Frequent crashes - [Hardware Error] CPU RIP TSC PROCESSOR - Kernal panic

sender · May 19, 2021

Since a while I have intermittent crashes.
Like these:

(although it says it reboots, it does NOT)

It happened a lot:

My current setup:
Intel NUC8i5BEH with 16GB RAM 500GB Samsung 980 PRO SSD
pve-manager/6.4-6/be2fa32c (running kernel: 5.4.114-1-pve)
All bios for NUC & SSD up-to-date

What I experience(d):
Before I had VERY frequent crashes with pve 6.4.5 and the version before (forgot number).
With the previous SSD firmware I had: https://forum.proxmox.com/threads/d..._find_block-failed-error-5.87344/#post-389506 (this has now not happened anymore).

What I tried:
- updating firmwares
- updating pve
- this: https://forum.proxmox.com/threads/r...mox-ve-6-1-auf-ex62-nvme-hetzner.63597/page-3

But it keeps crahing now and then. I must admit that every time I tried anything it got better but still it crashes every 2-4 days (!)...

What can I do about this?

Here is the error written out (might be typos):

Code:

mce: [Hardware Error]: CPU 0: Machine Check Exception: 5 Bank 10: be2000c00002010b
mce: [Hardware Error]: RIP !INEXACT! 10:<ffffffff870f62ec> {mutex_spin_on_owner+0x6c/0xa0}
mce: [Hardware Error]: TSC 154e1c68e3c2e ADDR dedb80001d0f36 MISC 66119c0
mce: [Hardware Error]: PROCESSOR 0:806ea TIME 1621405756 SOCKET 0 APIC 0 microcode e0
mce: [Hardware Error]: Run the above through 'mcelog --ascii"
mce: [Hardware Error]: Machine check: Processor context corrupt
Kernel panic - not syncing: Fatal machine check
Shutting down cpus with NMI
Kernel offset: 0x6000000 from 0xffffffff81000000 (relocation range: 0xffffffff80000000-0xffffffffbfffffff)
Rebooting in 30 seconds..

Moayad · May 19, 2021

May you try to install the new kernel 5.11 and test it [0]?

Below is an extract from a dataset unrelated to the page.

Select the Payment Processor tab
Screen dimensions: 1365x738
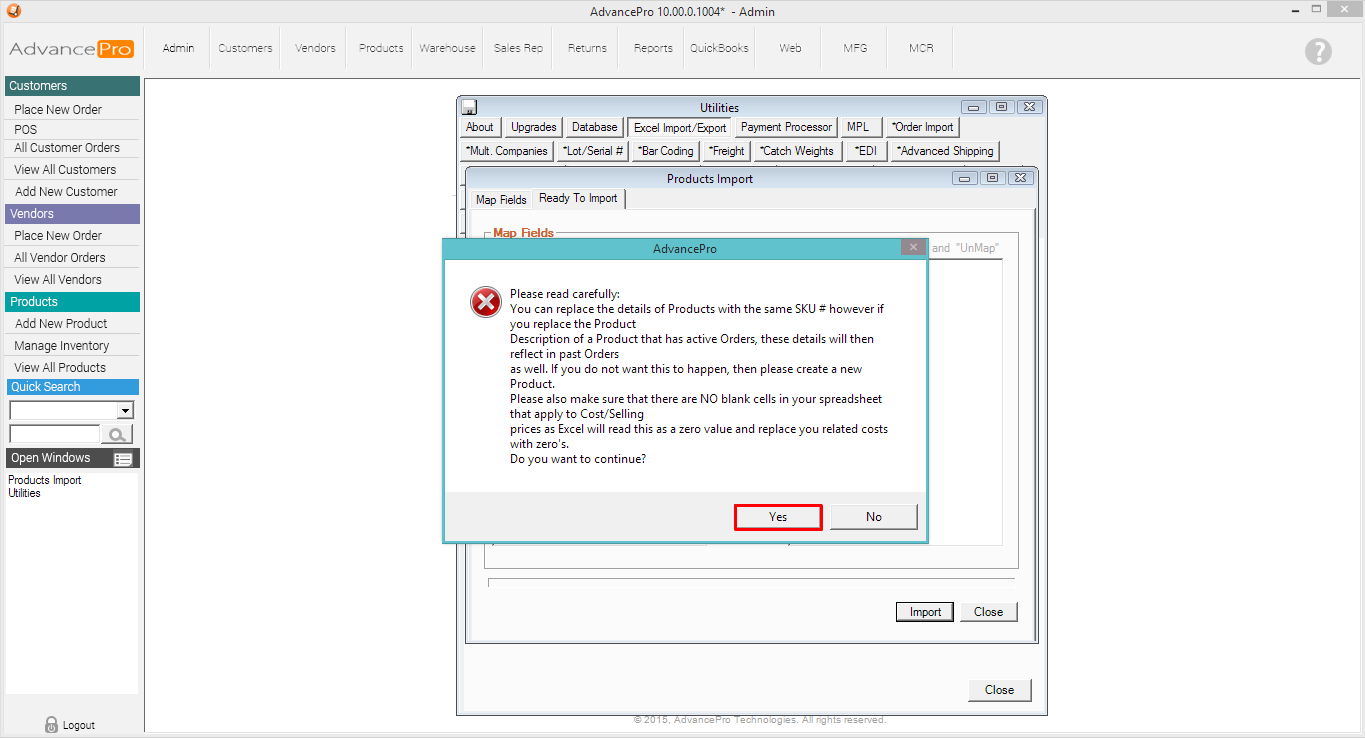click(x=786, y=127)
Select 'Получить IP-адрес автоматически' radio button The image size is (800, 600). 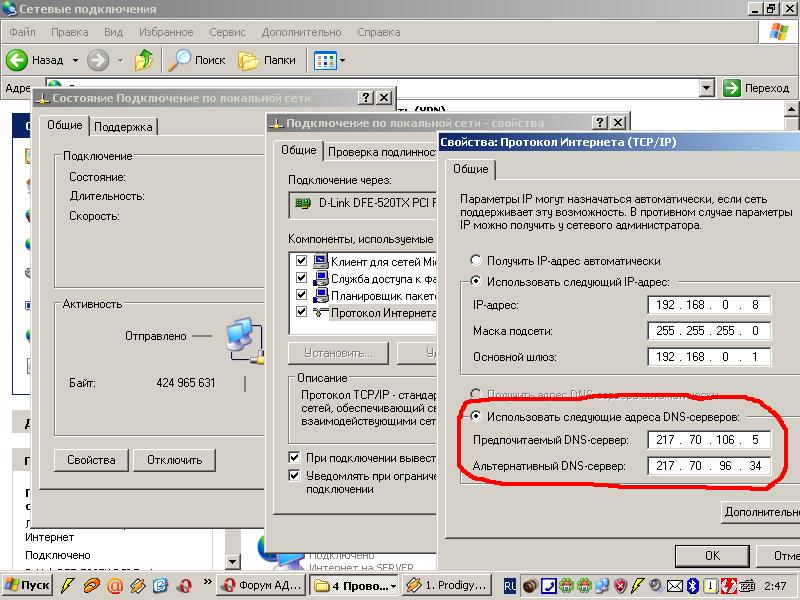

If you want to switch back to the 5.4 kernel, you can select the old kernel in the boot loader during a reboot and uninstall the pve-kernel-5.11 package.

[0] https://forum.proxmox.com/threads/kernel-5-11.86225/

sender · May 19, 2021

Thanks for your reply. Willing to try. but is this in any means linked to my issues?

Moayad · May 19, 2021

Not sure 100% but the new kernel has more support for the HA see below link [0]

EDIT: I mean HW (HardWare) sorry

[0] https://forum.proxmox.com/threads/kernel-5-11.86225/post-380246

sender · May 19, 2021

I happened again and it is starting to get pretty annoying... I think I am on the verge of leaving proxmox for what it is...

I do not want to but I will upgrade to newer kernel...

sender · May 20, 2021

FFS!

I upgraded to the newest kernel:
pve-manager/6.4-6/be2fa32c (running kernel: 5.11.17-1-pve)

And it crashed again! It is now getting very frustrating since it really totally hangs till Christmas and beyond.

I believe I have the most standard thinkable hardware setup in the market currently...

tom · May 20, 2021

Looks like an issue with your hardware.

Intel NUCs are known to work well.

sender · May 20, 2021

Easy to say... the error messag is different after each "action/update"...

tom · May 20, 2021

sender said:
Easy to say... the error messag is different after each "action/update"...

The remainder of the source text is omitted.